## STUDY TEXT
____________
Ember is a dating app meant to reduce the instant gratification of speed matching by slowing down the process with more thoughtful action.

Duration

January 2021–February 2021

Team

Christine
Izzy

My Role

User Interview
Persona/Journey Mapping
Wireframing/Prototyping

"Internet dating is symptomatic of social and technological change that transforms modern courtship into a type of commodified game*"

With the overwhelming amount of people using dating apps, the access to finding a match increased as people can find multiple potential partners easily just at the tip of their fingertips.​ But along with the ease of access, it has become more difficult to take these applications seriously as all they call for is a swipe or tap of the finger.

*Hobbs, Mitchell, et al. “Liquid Love? Dating Apps, Sex, Relationships and the Digital Transformation of Intimacy.” Journal of Sociology, vol. 53, no. 2, June 2017, pp. 271–284

problem

Does matching with someone on an online dating app mean you really match with them?

The ease of swiping and liking actions foster an environment of mindless interactions that overcrowd potential matches which undermines how users would interact.

Market validation

What is the current stigma of dating applications?

For this project, various research methods were used with a primary goal of understanding what stigma of dating applications exists and why it exists.

Initial survey (58 responses)

What do you think dating apps primarily used for?

survey answered by both dating app users and non dating app users

What do you use dating apps primarily for?

survey answered by current and ex-dating app users

In summary, although the majority of the survey participants were active dating app users that were looking for a significant other(63.3%), there were still such assumptions that dating apps are used for superficial reasons(e.g. hookups and peer validation) meaning that the users' intentions were not clearly aligned. We wanted to find why such reputation exists, so we decided to conduct our secondary research by interviewing

User Interviews (5 participants)

ANDREW (19, BOSTON)

"I'm usually very fast-paced on dating apps and it easily creates muscle memory of swiping."

CELINE (21, LOS ANGELES)

"Everything starts on a superficial level because you have to swipe on their picture first to match."

WILLIAM (25, HOUSTON)

"I tend to be hesitant but only until when I see the other person puts effort to engage in a conversation."
____________
## RAW DATA
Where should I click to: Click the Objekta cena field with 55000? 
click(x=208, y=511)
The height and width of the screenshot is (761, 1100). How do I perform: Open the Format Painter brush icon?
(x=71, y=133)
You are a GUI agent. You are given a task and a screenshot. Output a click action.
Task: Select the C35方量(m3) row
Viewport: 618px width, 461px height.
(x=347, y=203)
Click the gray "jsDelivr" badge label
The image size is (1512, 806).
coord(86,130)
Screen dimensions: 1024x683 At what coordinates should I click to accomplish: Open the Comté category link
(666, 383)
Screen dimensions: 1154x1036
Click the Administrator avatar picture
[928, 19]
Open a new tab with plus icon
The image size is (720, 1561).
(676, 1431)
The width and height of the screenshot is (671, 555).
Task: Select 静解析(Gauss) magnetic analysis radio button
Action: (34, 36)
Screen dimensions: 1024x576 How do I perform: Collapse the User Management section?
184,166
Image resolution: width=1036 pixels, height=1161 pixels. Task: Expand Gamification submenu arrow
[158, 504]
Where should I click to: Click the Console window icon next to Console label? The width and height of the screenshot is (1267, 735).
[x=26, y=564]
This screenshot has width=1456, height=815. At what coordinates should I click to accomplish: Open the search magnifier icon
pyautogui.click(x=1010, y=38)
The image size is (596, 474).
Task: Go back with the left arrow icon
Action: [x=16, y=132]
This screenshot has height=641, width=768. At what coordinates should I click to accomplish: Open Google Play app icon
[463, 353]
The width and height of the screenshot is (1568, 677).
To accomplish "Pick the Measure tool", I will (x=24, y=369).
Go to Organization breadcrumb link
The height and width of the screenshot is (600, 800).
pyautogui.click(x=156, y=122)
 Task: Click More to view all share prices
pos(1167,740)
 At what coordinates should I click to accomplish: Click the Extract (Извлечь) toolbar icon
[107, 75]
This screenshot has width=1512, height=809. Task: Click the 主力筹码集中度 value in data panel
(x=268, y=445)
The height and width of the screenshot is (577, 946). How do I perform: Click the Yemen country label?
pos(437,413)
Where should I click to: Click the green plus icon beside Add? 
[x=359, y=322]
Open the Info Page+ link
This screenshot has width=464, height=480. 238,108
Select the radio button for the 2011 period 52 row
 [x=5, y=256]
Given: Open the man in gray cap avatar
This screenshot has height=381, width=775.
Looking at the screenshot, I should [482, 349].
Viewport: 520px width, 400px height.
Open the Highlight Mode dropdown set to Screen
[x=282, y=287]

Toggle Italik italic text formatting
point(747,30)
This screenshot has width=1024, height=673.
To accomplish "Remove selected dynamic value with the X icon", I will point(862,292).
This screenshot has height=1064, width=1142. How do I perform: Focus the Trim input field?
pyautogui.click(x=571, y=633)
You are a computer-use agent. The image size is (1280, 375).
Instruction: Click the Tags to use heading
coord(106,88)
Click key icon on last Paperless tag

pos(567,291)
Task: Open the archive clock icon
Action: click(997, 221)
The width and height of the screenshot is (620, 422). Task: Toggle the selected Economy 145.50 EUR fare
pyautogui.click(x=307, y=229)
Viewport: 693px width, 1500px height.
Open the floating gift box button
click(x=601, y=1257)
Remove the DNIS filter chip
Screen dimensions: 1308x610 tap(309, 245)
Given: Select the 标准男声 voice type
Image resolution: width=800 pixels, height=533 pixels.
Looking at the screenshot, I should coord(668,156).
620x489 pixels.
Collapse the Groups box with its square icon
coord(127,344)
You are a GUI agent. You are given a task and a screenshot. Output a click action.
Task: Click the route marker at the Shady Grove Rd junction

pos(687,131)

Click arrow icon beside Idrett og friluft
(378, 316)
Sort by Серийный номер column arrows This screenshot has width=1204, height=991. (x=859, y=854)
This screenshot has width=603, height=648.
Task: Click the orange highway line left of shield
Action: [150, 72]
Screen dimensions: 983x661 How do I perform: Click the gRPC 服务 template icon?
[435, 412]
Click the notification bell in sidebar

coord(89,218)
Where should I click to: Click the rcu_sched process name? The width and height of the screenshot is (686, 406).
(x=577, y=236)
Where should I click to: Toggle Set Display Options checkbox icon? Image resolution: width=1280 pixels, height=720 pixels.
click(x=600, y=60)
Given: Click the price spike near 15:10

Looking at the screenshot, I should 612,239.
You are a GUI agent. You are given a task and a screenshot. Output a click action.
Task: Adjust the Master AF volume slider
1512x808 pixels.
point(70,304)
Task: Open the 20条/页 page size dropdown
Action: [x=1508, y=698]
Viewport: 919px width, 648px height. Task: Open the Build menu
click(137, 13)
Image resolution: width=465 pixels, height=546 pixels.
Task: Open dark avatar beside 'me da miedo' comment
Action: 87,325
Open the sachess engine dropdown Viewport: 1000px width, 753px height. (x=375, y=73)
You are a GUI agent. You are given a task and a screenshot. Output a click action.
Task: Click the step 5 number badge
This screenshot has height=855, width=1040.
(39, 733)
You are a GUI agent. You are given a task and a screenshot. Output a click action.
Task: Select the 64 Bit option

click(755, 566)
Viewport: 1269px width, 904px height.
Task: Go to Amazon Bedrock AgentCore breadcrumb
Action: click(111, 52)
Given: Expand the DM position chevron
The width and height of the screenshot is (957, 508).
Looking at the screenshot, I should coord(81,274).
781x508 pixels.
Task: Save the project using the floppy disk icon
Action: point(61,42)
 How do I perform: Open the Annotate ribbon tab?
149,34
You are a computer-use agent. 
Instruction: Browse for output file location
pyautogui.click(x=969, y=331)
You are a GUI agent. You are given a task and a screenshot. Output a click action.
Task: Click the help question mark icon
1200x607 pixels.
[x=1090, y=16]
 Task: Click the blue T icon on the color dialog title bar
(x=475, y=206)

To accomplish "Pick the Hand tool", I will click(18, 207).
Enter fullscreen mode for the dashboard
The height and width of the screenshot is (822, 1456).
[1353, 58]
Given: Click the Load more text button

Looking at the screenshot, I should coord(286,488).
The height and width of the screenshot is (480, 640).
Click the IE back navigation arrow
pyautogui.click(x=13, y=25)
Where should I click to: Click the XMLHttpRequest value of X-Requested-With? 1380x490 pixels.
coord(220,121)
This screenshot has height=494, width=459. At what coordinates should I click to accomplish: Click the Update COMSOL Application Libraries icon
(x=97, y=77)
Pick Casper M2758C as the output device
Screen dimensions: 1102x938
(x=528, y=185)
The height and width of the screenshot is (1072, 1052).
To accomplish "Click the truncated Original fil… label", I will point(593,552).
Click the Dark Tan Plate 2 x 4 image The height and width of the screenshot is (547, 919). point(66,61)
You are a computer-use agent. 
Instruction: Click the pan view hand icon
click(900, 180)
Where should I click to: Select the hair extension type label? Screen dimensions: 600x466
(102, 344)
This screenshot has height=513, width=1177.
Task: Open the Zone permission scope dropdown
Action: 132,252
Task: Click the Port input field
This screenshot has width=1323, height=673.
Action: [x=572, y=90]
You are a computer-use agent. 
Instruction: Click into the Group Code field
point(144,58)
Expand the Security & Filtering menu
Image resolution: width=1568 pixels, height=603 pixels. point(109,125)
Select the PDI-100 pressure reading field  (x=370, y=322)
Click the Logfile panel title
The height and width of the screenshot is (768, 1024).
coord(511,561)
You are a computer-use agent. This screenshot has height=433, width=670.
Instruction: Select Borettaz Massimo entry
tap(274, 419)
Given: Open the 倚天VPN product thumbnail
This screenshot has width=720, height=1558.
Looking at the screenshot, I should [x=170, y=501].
____________
## WHAT TO DO
1. In the Ember case study, how many responses did the initial survey receive?
2. Proceed with the Ember dating app case study, picking up after its last sentence.
The data can be set aside; it isn't needed for anything here.

## ANSWERS PER TASK
1. 58 responses.

2.
Swiping itself brings joy of meeting new people, it's the clarity of intentions behind the ease of swiping

→ How do other apps in the market currently utilize this user behavior on swiping and matching?

competitive analysis

key insights

1. Dating apps often incentivize and enable behavior that isn’t conducive to long-term relationships

2. The current atmosphere of dating apps doesn't allow users to be clear with the intentions, which leads to many users' hesitancy to be honest

3. The expectation for a user to present the most physically attractive versions of themselves pressures them to give the impression of a certain image that deviates from who they really are.

How might we combine the convenience of dating applications with a more thoughtful approach?

Understanding our users

Empathy

Goal for Kyle:
→ has clear ideas about his matches’ intentions
→ finds exploration joyful

Goal for Sharon:
→ finds it easy to facilitate conversations
→ has clear ideas about her matches’ individuality

ideation

Some Trials and Errors

Idea 1: Coupons

Hypothesis: Having to reach certain milestones will incentivize users to spend time with one another.

Idea 2: Missions

Hypothesis: Users will bond as they experience more tasks together creating a more genuine relationship and providing a foundation to build relationships upon.

Idea 3: challenges

Hypothesis: Optional challenges that allow users to complete at their own interest and time schedule will highten the interests of users on the receiving end.

This can be a both thoughtful and personal approach which will be a win-win on both giving and receiving ends from the extra effort made by their potential matches..

design

Introducing Ember v.1

usability testing

Test, Iterate, and Repeat

With our first version of the product, we led an open conversation with 5 active dating app users from our initial survey on how our product is doing well and how we could improve.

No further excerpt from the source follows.